Review of ‘The Red Island’: A Disjointed But Seductive Memory Fragment by Robin Campillo Review of ‘The Red Island’: A Disjointed But Seductive Memory Fragment by Robin Campillo Reviewed online on March 5, 2024. (At San Sebastian, London, date with French film festivals.) Running time: 117 minutes. (Original title: “L’île Rouge”) Most Popular Must Read Subscribe to various newsletters More of our brands


In the wake of the powerful sexual and political frankness of “BPM,” writer-director Robin Campillo’s award-winning film about HIV/AIDS activism in 1990s Paris, “The Red Island” initially feels like a step back. To a More Comfortable Nostalgia – a childlike look at life on a French military base in Madagascar in the 1970s, bathed in sunshine, and infused with the excitement of youthful exploration. This may seem like a stupid way to depict a time and place rife with post-colonial tensions, just two years before the African territories liberated themselves from the French collectivity to become a full-fledged republic. But Red Island is a more subtle work than that, slowly peeling back its willfully naive view of European family life, before shifting sharply to a different perspective, even a different film entirely.

This switch is both striking and jarring, a structural pivot that makes the film easier to admire than to embrace. However, its autobiographical elements are keenly felt, as Campillo deftly grapples not only with the blind spots of his personal past, but also with those in his national heritage. Unexpectedly missing from some major festivals and met with lukewarm reviews at home, “Red Island” doesn’t quite have the assurance or verve of “BPM” or Cambio’s directorial debut “Eastern Boys,” but it still maintains that its director A major name in contemporary French cinema – a cinema that can fill a sprawling canvas with great visual imagination and sensory detail.

The film opens with a disorienting flourish of imagination: a miniature jump-shot set in a cardboard-and-felt theme park, following the crime-fighting exploits of masked child superhero Zorro Phantomite (Kalisa Oskal-Ull). These turn out to be the vivid imaginations of ten-year-old Thomas (Charlie Fussell), inspired by his favorite comic book series; These daydreams recur throughout the film, demonstrating a young mind that easily drifts away from reality. However, there is plenty of adventure and intrigue in Thomas’s daily life, which is, after all, set on a tropical African island far from his homeland. He just needs to know where to look for him – when he begins his nightly investigations, imitating the Phantomite.

Thomas’s father, suave army officer Robert (Kim Gutierrez, radiating Belmondo charm), and his mother Colette (Nadja Tereshkiewicz) care little for their son’s exploits, raising him and his siblings in a vaguely permissive manner. They are greatly distracted by the tensions in their marriage, as Colette begins to doubt her husband’s fidelity. So can she. An air of vulgar sexual freedom permeates the base, where the soldiers frequent a brothel staffed by local Malagasy women—one of whom, Miyangali (Amelie Rakotoarimalala), becomes the object of obsessive desire for married new recruit Bernard (Hughes Delamillière). Thomas’ nocturnal snooping doesn’t show any comic book crime, but it does make him an incapable witness to such bits of adult mischief.

Campillo sensitively depicts the ensuing shift between childish fantasy and disillusionment, which corresponds precisely with the French’s careless abandonment of colonial ideals – their days there are numbered, and everyone is waiting for the next chapter of their lives to begin. The Malagasy were not so passive, tirelessly seeking their imminent independence, and they feature in the background of the film until Miangali takes over the narrative focus in a pivotal denouement of her people’s revolution. At the same time, the white figures whom we have heretofore assumed to be the collective self are cast into the margins. It’s a stark, defining shift that will divide audiences: it’s hard not to wish Miangali’s character had developed more richly in parallel with the others throughout, though the symbolic impact of her belated takeover is clear.

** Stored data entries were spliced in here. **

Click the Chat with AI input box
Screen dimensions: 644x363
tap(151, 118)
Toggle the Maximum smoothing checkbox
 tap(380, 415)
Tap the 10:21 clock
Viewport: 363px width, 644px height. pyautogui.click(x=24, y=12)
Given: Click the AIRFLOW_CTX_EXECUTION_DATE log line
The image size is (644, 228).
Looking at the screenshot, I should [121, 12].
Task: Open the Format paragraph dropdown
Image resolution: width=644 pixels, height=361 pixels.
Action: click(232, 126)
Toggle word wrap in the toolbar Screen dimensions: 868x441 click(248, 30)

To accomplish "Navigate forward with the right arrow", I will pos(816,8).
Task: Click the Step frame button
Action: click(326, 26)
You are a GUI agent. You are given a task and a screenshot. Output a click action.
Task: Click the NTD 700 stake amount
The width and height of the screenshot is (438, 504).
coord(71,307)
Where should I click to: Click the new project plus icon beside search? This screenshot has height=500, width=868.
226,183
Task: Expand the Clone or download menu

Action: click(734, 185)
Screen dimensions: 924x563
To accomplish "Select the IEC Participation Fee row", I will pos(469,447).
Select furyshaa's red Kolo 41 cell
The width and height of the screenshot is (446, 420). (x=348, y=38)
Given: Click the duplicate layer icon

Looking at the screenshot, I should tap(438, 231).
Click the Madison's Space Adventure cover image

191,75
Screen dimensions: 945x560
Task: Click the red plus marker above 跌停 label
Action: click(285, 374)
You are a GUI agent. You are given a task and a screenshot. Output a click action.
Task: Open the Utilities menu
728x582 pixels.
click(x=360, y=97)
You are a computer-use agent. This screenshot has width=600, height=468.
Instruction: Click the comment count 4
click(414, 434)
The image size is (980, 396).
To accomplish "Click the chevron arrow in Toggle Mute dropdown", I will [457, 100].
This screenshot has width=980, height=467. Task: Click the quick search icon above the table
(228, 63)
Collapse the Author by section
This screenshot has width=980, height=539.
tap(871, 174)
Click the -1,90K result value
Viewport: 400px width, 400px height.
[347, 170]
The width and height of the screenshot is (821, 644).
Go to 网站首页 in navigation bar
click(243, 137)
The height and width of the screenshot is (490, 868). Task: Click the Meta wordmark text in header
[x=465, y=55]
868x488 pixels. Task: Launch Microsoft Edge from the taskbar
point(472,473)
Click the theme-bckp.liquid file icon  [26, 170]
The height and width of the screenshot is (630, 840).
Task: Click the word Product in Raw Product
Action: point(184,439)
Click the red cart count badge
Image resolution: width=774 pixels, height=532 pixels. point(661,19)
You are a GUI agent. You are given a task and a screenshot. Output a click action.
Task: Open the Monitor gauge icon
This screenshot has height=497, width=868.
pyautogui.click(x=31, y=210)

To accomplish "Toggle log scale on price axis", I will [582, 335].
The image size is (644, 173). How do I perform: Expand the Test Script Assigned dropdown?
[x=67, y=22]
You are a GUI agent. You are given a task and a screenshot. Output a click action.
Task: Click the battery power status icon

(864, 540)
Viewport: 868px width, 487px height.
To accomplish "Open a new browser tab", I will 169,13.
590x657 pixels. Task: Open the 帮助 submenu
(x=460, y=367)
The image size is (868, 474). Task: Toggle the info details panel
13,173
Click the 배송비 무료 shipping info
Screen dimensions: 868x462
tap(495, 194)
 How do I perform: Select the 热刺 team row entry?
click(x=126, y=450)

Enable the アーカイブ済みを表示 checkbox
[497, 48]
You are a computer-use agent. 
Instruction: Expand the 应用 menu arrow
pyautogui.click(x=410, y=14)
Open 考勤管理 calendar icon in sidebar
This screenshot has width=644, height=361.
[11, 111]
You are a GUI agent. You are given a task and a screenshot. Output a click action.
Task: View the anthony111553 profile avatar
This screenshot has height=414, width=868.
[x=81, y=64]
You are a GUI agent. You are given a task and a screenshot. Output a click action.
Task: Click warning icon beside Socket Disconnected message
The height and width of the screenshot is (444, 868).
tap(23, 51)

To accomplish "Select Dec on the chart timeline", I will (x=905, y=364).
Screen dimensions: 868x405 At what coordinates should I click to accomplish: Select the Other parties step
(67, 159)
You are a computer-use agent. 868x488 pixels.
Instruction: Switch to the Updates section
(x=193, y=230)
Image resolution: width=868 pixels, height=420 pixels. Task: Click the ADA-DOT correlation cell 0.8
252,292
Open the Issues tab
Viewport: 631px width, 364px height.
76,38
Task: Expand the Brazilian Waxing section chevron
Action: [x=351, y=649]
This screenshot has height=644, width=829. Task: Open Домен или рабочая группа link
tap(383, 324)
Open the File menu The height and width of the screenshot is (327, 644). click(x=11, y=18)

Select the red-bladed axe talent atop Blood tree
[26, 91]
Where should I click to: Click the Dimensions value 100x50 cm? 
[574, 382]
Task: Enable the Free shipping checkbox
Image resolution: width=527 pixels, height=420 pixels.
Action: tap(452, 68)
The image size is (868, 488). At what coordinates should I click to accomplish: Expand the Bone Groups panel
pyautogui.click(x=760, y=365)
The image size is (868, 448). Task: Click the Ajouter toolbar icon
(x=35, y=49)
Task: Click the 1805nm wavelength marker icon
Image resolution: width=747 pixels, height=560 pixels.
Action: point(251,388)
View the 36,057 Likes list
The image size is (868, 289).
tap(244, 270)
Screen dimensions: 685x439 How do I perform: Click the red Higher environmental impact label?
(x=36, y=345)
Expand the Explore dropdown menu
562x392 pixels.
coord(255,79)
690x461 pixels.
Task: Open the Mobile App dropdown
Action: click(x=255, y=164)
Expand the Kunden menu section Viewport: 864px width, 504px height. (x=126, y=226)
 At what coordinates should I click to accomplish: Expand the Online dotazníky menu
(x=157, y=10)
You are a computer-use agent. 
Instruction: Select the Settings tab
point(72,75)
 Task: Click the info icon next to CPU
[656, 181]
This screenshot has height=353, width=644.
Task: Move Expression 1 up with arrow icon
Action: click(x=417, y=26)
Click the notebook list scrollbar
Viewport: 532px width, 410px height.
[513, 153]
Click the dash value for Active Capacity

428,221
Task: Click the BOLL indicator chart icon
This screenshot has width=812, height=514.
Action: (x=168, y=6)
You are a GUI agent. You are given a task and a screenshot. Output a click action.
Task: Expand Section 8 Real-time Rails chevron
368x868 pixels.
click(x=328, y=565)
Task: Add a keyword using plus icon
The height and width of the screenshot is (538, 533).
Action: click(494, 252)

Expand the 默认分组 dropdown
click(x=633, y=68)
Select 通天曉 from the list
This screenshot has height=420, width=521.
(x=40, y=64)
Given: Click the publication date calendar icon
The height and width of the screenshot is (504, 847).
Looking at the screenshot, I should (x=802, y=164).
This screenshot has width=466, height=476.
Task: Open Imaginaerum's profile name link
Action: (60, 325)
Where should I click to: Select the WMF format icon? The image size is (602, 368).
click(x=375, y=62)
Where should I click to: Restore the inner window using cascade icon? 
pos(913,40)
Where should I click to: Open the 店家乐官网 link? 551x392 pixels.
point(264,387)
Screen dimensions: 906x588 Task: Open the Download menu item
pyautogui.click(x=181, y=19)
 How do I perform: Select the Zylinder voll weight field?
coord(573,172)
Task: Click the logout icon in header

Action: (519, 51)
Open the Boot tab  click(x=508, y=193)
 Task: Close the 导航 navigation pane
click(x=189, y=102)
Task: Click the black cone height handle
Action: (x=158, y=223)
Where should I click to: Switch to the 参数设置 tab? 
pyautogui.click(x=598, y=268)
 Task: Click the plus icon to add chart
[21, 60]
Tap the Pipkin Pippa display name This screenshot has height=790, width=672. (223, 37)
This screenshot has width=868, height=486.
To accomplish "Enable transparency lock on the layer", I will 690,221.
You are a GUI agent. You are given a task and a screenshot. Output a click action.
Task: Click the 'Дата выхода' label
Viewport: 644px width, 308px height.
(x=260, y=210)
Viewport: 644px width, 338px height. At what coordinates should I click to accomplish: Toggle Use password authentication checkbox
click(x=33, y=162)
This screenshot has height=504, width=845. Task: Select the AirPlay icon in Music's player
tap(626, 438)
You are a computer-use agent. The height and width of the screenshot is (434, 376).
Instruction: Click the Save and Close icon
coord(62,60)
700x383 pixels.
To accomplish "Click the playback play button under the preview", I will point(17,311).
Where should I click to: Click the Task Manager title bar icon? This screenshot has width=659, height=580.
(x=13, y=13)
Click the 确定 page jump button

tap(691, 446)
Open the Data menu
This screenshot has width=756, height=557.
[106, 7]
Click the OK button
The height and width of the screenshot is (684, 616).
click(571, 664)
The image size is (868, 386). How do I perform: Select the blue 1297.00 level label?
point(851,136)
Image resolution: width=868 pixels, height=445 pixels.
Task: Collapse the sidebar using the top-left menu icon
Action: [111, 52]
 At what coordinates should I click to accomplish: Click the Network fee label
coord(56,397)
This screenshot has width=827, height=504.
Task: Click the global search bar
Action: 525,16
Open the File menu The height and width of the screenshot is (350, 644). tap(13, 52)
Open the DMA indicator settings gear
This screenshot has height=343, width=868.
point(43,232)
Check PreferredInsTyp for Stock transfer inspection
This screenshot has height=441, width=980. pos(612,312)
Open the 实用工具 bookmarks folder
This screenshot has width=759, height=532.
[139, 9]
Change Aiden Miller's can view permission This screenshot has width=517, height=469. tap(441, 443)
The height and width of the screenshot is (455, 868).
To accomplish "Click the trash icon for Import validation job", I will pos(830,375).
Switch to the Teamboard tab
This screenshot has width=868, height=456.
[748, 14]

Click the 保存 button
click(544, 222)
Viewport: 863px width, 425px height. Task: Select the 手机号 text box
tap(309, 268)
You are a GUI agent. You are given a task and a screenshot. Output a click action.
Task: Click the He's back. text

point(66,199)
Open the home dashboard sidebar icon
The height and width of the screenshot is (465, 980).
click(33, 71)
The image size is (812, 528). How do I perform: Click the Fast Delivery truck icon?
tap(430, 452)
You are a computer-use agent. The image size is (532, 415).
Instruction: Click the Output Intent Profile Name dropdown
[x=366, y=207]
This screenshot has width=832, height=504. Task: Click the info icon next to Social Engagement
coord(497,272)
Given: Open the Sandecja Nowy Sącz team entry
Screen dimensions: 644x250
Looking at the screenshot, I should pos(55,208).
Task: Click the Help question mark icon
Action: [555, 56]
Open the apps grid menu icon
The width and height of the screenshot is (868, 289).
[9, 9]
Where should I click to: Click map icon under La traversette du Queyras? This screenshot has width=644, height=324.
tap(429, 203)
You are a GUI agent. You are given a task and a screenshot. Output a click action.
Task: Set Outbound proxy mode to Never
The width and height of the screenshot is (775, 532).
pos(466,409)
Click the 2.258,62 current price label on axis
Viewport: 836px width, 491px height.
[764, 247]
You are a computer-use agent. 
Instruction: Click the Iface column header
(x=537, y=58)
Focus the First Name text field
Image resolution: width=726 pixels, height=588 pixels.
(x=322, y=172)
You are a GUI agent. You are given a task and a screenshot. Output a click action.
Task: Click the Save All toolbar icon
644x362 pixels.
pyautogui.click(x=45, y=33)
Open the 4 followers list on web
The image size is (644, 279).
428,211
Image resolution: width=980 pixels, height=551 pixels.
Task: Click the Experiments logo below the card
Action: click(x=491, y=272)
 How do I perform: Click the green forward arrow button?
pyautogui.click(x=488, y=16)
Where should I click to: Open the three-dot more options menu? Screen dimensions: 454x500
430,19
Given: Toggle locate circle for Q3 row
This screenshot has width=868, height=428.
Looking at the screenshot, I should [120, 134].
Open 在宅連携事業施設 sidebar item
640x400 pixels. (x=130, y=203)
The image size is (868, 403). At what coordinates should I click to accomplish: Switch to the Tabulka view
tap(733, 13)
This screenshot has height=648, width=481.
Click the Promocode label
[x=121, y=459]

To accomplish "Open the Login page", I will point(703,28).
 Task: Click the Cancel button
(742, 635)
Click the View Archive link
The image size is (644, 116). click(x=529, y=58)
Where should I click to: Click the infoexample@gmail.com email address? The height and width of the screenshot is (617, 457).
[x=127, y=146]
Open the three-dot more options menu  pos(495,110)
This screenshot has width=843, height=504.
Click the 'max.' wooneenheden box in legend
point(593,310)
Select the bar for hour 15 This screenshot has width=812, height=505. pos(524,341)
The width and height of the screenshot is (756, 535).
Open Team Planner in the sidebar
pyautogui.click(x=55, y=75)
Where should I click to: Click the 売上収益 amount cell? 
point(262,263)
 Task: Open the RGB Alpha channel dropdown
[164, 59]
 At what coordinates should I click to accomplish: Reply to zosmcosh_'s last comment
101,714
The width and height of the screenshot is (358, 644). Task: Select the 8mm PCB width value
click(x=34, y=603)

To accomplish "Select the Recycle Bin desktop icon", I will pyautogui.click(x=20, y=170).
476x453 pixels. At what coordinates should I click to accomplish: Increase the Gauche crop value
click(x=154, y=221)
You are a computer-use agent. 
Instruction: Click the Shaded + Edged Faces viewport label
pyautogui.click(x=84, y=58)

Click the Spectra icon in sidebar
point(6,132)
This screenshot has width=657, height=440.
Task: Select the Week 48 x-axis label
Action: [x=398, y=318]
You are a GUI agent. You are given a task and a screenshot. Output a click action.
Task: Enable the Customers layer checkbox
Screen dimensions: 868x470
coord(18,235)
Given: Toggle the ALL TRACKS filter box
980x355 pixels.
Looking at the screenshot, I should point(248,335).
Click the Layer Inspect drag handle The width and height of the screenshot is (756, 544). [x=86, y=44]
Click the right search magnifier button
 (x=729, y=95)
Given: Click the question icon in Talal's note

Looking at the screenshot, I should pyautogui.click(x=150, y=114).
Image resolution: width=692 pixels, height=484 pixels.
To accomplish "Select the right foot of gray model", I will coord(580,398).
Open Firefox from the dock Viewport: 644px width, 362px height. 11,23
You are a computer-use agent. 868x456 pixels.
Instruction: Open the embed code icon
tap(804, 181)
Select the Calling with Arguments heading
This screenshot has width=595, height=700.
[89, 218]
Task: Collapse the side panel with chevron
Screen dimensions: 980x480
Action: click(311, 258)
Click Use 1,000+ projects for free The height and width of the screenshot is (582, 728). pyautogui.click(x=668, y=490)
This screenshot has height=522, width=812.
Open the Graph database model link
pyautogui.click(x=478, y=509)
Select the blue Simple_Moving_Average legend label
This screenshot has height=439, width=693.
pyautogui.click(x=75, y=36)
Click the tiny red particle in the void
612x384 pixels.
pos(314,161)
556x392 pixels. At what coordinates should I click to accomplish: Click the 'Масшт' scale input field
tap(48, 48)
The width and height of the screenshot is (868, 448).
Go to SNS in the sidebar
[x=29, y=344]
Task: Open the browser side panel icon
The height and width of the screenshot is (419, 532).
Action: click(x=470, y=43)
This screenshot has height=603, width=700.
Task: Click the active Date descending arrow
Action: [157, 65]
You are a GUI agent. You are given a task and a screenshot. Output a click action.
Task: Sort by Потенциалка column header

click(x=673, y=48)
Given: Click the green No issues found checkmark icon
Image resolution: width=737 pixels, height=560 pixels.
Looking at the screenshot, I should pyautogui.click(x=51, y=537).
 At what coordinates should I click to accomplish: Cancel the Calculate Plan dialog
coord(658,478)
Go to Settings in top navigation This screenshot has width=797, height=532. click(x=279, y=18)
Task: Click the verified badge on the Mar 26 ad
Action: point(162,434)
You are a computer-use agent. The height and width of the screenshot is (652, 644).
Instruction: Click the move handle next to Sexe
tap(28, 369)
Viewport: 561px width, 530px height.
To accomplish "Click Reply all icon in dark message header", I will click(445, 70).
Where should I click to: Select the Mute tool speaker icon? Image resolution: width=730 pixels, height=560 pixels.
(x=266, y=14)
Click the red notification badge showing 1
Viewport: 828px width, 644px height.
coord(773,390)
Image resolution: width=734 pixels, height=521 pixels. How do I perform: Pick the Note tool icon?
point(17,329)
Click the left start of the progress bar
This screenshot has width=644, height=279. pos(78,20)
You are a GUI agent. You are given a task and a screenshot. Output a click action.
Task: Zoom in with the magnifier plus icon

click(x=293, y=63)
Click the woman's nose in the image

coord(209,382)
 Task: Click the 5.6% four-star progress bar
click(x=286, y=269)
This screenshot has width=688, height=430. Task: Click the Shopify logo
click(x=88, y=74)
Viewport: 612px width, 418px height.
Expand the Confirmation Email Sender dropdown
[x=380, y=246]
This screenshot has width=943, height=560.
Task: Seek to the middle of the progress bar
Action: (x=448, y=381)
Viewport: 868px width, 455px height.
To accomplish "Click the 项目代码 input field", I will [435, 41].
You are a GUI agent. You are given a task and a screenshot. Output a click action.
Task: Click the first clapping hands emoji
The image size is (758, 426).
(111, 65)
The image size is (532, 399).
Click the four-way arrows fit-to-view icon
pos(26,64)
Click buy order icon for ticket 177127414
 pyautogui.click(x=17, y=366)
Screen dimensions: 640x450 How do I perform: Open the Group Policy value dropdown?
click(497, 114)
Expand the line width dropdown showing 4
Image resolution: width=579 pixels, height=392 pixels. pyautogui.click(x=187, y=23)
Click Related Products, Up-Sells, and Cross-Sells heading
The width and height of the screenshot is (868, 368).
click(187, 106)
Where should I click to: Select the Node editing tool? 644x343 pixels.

There’s a hint of self-effacement in Campillo’s downgrading of his coming-of-age narrative, an acknowledgment of the smallness of his memories compared to the seismic island story of the time, even if the film never quite yields to more film. Radical ideas. Yet the family scenes still carry weight and pathos, as Thomas gradually comes to terms with his mother’s repressed grief, and Robert’s fatherly gestures (including, most bizarrely, a gift to his children of baby alligators) take on an almost nihilistic despair. DP Jeanne Lapoirie captures Madagascar’s burnt-orange days and humid, inky nights with equal saturated intensity, making it a fitting backdrop for hot and bothersome emotions on all sides. Campillo’s memory may have evolved and matured, but it clearly has not faded.